## STATED PROBLEM
Reproduce each of the following rows word for word.

======== RECORDS TO USE ========

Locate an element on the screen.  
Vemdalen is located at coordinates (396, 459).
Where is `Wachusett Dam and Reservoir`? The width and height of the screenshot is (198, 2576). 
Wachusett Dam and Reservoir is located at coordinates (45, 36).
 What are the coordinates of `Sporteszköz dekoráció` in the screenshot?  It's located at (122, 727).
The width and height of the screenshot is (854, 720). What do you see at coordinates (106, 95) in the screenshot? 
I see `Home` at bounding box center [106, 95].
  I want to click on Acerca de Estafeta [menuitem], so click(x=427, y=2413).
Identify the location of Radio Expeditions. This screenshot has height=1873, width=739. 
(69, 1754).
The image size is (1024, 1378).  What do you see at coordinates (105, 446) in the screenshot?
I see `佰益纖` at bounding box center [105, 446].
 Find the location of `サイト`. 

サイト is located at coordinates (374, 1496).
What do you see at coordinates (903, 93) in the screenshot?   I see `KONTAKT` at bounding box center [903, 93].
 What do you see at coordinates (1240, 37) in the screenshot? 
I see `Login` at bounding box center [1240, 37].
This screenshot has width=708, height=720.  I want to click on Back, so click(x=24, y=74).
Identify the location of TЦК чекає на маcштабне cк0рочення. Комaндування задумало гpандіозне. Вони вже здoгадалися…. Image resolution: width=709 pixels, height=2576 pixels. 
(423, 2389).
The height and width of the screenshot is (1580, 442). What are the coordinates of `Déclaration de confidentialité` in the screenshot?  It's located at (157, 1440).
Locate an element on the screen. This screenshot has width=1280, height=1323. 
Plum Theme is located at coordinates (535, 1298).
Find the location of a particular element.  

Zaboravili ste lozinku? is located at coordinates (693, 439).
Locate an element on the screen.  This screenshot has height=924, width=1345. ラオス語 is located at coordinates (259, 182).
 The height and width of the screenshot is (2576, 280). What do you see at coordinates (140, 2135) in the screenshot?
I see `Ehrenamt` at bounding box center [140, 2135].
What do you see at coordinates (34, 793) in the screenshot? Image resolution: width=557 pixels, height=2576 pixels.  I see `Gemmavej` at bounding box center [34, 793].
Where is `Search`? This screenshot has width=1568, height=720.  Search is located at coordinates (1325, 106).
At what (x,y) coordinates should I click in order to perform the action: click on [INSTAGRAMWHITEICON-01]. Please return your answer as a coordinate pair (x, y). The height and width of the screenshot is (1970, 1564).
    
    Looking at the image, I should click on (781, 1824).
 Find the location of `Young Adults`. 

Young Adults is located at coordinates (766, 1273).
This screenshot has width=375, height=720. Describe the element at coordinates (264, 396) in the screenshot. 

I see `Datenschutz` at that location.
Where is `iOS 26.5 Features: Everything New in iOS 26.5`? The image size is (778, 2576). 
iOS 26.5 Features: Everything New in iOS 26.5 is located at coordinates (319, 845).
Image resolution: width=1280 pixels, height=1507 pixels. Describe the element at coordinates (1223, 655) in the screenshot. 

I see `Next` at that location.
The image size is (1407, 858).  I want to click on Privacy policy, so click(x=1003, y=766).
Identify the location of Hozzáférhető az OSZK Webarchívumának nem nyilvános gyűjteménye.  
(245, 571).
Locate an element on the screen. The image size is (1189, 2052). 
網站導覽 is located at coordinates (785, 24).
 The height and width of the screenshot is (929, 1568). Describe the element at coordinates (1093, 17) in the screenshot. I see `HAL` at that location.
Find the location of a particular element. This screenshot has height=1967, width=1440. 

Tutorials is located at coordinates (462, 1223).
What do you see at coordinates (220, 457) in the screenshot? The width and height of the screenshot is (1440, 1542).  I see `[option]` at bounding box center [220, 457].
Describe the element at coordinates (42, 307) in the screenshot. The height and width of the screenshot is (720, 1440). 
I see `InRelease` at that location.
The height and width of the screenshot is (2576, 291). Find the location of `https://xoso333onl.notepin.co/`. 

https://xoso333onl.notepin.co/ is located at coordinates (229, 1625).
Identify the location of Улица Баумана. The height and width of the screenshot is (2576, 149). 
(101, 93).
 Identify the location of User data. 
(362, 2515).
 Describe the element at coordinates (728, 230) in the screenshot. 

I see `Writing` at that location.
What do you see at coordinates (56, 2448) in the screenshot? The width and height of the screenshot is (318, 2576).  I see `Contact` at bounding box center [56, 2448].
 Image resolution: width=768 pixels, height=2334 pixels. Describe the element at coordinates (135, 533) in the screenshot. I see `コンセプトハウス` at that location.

========

## SOLUTION FOR THIS PROBLEM
Locate an element on the screen.  
Vemdalen is located at coordinates (396, 459).
Where is `Wachusett Dam and Reservoir`? The width and height of the screenshot is (198, 2576). 
Wachusett Dam and Reservoir is located at coordinates (45, 36).
 What are the coordinates of `Sporteszköz dekoráció` in the screenshot?  It's located at (122, 727).
The width and height of the screenshot is (854, 720). What do you see at coordinates (106, 95) in the screenshot? 
I see `Home` at bounding box center [106, 95].
  I want to click on Acerca de Estafeta [menuitem], so click(x=427, y=2413).
Identify the location of Radio Expeditions. This screenshot has height=1873, width=739. 
(69, 1754).
The image size is (1024, 1378).  What do you see at coordinates (105, 446) in the screenshot?
I see `佰益纖` at bounding box center [105, 446].
 Find the location of `サイト`. 

サイト is located at coordinates (374, 1496).
What do you see at coordinates (903, 93) in the screenshot?   I see `KONTAKT` at bounding box center [903, 93].
 What do you see at coordinates (1240, 37) in the screenshot? 
I see `Login` at bounding box center [1240, 37].
This screenshot has width=708, height=720.  I want to click on Back, so click(x=24, y=74).
Identify the location of TЦК чекає на маcштабне cк0рочення. Комaндування задумало гpандіозне. Вони вже здoгадалися…. Image resolution: width=709 pixels, height=2576 pixels. 
(423, 2389).
The height and width of the screenshot is (1580, 442). What are the coordinates of `Déclaration de confidentialité` in the screenshot?  It's located at (157, 1440).
Locate an element on the screen. This screenshot has width=1280, height=1323. 
Plum Theme is located at coordinates (535, 1298).
Find the location of a particular element.  

Zaboravili ste lozinku? is located at coordinates (693, 439).
Locate an element on the screen.  This screenshot has height=924, width=1345. ラオス語 is located at coordinates (259, 182).
 The height and width of the screenshot is (2576, 280). What do you see at coordinates (140, 2135) in the screenshot?
I see `Ehrenamt` at bounding box center [140, 2135].
What do you see at coordinates (34, 793) in the screenshot? Image resolution: width=557 pixels, height=2576 pixels.  I see `Gemmavej` at bounding box center [34, 793].
Where is `Search`? This screenshot has width=1568, height=720.  Search is located at coordinates (1325, 106).
At what (x,y) coordinates should I click in order to perform the action: click on [INSTAGRAMWHITEICON-01]. Please return your answer as a coordinate pair (x, y). The height and width of the screenshot is (1970, 1564).
    
    Looking at the image, I should click on (781, 1824).
 Find the location of `Young Adults`. 

Young Adults is located at coordinates (766, 1273).
This screenshot has width=375, height=720. Describe the element at coordinates (264, 396) in the screenshot. 

I see `Datenschutz` at that location.
Where is `iOS 26.5 Features: Everything New in iOS 26.5`? The image size is (778, 2576). 
iOS 26.5 Features: Everything New in iOS 26.5 is located at coordinates (319, 845).
Image resolution: width=1280 pixels, height=1507 pixels. Describe the element at coordinates (1223, 655) in the screenshot. 

I see `Next` at that location.
The image size is (1407, 858).  I want to click on Privacy policy, so click(x=1003, y=766).
Identify the location of Hozzáférhető az OSZK Webarchívumának nem nyilvános gyűjteménye.  
(245, 571).
Locate an element on the screen. The image size is (1189, 2052). 
網站導覽 is located at coordinates (785, 24).
 The height and width of the screenshot is (929, 1568). Describe the element at coordinates (1093, 17) in the screenshot. I see `HAL` at that location.
Find the location of a particular element. This screenshot has height=1967, width=1440. 

Tutorials is located at coordinates (462, 1223).
What do you see at coordinates (220, 457) in the screenshot? The width and height of the screenshot is (1440, 1542).  I see `[option]` at bounding box center [220, 457].
Describe the element at coordinates (42, 307) in the screenshot. The height and width of the screenshot is (720, 1440). 
I see `InRelease` at that location.
The height and width of the screenshot is (2576, 291). Find the location of `https://xoso333onl.notepin.co/`. 

https://xoso333onl.notepin.co/ is located at coordinates (229, 1625).
Identify the location of Улица Баумана. The height and width of the screenshot is (2576, 149). 
(101, 93).
 Identify the location of User data. 
(362, 2515).
 Describe the element at coordinates (728, 230) in the screenshot. 

I see `Writing` at that location.
What do you see at coordinates (56, 2448) in the screenshot? The width and height of the screenshot is (318, 2576).  I see `Contact` at bounding box center [56, 2448].
 Image resolution: width=768 pixels, height=2334 pixels. Describe the element at coordinates (135, 533) in the screenshot. I see `コンセプトハウス` at that location.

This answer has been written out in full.